What you should do: Count the lines in the entries that contain the string "last". State nothing but the number.
** Given information follows **
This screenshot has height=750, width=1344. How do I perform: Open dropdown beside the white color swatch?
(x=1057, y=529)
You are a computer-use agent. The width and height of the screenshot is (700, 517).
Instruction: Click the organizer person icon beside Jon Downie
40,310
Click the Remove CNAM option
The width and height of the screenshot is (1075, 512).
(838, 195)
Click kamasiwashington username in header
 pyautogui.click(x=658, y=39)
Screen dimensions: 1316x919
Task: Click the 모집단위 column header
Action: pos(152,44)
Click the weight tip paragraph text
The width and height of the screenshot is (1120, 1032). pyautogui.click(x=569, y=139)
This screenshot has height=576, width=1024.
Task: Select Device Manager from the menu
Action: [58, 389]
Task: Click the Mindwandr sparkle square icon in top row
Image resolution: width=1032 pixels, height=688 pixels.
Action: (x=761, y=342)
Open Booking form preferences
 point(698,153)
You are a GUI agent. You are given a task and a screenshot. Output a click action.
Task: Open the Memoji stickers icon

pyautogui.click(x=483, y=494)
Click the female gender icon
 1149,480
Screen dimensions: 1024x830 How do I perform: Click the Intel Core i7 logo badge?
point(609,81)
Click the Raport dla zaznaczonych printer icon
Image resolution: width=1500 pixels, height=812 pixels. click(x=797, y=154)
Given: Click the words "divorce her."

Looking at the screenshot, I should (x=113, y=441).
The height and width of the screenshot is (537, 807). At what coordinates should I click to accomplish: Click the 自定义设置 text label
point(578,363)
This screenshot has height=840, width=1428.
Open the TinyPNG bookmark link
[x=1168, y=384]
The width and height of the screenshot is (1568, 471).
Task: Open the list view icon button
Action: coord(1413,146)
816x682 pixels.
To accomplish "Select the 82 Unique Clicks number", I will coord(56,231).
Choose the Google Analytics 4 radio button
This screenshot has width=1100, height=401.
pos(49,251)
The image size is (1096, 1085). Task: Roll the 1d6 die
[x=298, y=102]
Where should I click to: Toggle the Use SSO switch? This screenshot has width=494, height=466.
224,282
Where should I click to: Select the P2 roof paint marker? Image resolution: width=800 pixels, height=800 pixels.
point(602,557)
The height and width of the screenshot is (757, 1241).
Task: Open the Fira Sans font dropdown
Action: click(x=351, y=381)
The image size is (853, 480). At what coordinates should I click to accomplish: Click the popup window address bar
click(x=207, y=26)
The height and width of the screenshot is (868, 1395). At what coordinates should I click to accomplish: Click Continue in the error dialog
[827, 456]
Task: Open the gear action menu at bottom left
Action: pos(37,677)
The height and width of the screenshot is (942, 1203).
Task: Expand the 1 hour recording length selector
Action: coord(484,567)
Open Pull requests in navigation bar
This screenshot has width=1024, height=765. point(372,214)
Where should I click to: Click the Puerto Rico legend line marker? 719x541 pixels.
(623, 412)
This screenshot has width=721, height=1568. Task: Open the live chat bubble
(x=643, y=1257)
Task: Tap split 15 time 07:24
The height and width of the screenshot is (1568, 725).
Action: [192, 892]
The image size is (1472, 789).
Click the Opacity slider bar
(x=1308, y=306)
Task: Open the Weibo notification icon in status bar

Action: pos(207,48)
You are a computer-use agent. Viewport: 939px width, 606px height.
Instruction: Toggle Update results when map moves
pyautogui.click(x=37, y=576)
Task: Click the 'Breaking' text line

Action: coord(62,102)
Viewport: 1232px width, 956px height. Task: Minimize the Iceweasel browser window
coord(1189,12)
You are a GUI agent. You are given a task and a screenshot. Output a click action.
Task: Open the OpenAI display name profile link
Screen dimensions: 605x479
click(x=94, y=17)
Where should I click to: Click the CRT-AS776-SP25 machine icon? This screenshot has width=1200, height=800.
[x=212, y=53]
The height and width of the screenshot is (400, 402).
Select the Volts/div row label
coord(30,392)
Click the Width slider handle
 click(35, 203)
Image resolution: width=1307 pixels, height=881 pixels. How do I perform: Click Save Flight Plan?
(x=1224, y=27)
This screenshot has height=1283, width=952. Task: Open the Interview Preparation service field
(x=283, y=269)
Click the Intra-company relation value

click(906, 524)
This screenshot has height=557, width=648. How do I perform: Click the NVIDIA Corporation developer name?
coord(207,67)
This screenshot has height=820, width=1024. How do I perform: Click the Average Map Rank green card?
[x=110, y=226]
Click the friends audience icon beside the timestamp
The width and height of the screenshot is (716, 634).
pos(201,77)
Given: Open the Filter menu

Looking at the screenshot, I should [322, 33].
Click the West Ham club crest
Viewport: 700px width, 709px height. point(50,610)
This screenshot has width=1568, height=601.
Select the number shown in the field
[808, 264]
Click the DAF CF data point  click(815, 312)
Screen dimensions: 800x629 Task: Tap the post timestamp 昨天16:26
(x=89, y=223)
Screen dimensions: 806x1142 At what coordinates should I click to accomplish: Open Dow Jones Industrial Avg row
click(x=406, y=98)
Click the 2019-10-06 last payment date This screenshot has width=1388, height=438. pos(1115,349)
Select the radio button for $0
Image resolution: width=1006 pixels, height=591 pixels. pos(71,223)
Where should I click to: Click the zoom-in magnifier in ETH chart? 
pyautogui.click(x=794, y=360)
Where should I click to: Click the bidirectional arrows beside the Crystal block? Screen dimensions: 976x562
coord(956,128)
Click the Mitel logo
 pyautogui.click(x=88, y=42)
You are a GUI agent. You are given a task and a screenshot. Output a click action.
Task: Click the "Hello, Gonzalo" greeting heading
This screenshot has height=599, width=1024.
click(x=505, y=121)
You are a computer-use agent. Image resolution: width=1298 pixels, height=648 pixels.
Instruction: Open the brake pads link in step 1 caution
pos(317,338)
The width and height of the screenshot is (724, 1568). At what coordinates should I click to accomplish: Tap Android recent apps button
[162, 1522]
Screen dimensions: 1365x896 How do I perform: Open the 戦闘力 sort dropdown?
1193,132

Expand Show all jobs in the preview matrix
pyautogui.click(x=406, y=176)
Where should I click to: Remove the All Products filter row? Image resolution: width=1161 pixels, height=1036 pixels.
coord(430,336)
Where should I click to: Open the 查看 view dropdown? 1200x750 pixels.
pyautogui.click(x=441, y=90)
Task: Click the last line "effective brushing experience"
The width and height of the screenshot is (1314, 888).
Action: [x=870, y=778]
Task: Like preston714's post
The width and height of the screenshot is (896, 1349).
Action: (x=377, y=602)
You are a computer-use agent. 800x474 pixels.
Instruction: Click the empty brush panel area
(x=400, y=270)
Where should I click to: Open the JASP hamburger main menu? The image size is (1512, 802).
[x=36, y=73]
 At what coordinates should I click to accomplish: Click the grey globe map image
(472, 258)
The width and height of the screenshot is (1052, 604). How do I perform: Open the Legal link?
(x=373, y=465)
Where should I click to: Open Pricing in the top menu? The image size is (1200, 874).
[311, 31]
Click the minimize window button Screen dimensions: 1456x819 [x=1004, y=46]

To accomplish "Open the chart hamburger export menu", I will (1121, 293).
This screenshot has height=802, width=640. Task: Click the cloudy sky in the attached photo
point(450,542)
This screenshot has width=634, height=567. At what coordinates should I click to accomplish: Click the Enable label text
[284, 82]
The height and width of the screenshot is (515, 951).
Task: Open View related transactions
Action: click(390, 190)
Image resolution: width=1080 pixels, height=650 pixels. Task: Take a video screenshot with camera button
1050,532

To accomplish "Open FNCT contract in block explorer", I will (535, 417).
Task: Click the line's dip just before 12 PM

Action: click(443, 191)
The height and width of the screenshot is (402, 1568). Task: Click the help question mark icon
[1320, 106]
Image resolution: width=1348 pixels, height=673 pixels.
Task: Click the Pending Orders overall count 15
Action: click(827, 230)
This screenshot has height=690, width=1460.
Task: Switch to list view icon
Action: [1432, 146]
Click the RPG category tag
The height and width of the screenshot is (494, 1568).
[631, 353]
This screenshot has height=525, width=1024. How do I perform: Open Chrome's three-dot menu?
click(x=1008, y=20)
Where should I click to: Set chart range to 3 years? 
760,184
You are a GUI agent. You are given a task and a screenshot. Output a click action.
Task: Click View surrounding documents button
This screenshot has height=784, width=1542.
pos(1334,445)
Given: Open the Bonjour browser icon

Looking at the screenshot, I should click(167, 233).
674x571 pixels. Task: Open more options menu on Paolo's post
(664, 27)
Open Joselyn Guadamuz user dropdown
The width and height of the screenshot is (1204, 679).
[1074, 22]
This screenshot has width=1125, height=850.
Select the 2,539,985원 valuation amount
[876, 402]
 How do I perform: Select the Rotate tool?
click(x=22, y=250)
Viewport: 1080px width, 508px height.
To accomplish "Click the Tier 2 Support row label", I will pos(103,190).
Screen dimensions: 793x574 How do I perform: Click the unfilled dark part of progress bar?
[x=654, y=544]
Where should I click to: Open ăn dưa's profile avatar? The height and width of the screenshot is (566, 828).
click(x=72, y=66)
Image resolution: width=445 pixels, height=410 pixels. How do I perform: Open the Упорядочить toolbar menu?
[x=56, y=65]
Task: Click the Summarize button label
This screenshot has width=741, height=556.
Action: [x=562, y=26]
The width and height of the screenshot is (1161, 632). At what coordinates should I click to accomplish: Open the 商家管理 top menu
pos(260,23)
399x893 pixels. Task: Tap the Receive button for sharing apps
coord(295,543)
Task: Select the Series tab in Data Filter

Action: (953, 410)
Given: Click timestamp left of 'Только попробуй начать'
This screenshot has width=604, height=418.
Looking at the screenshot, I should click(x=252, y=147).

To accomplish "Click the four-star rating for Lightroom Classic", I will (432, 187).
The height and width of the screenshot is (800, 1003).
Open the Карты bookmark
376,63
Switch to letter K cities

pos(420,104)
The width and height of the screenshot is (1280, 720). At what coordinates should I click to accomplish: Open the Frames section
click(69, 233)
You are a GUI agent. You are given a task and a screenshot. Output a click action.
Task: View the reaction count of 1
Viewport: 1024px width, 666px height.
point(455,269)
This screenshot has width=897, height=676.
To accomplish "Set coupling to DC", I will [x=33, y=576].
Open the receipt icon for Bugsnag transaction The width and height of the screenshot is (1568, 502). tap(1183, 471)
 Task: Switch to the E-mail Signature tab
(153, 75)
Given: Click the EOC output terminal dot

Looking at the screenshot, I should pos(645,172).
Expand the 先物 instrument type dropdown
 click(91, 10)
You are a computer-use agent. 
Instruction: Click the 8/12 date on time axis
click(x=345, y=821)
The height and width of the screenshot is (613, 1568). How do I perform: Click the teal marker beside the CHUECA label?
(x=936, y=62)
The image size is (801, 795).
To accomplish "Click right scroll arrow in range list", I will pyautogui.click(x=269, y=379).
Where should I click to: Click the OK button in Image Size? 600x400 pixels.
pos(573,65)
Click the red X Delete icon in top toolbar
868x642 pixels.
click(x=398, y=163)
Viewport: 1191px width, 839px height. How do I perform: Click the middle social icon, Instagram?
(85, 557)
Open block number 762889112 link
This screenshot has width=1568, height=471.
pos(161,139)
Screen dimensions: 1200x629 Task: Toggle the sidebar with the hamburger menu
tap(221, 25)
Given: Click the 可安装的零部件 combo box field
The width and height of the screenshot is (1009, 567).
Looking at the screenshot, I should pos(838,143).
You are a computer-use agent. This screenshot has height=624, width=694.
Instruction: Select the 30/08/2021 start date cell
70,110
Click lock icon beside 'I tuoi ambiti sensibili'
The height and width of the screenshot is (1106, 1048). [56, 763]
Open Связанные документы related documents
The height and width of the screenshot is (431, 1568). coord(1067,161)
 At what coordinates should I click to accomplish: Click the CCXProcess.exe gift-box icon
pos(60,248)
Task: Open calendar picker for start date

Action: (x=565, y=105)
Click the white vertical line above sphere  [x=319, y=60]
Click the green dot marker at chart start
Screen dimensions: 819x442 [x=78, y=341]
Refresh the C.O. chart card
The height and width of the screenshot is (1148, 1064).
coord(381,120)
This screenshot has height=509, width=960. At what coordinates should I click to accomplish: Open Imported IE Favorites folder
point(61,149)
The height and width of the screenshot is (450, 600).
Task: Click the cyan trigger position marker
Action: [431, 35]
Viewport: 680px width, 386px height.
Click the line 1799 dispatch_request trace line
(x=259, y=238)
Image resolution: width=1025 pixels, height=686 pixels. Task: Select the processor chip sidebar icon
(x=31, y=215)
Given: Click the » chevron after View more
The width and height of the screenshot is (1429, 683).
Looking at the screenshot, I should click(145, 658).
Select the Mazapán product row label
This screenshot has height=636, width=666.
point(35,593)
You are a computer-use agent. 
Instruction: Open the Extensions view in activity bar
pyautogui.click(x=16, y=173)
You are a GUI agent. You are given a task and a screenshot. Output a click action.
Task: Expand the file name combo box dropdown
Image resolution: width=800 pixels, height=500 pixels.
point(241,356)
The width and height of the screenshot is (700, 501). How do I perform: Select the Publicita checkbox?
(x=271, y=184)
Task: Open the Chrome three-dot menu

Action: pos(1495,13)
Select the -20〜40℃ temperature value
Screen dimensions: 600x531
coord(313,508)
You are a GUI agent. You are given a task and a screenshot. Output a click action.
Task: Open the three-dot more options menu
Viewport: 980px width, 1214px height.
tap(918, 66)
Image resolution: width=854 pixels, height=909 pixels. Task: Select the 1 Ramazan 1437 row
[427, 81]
** End of Given information **
Your response: 2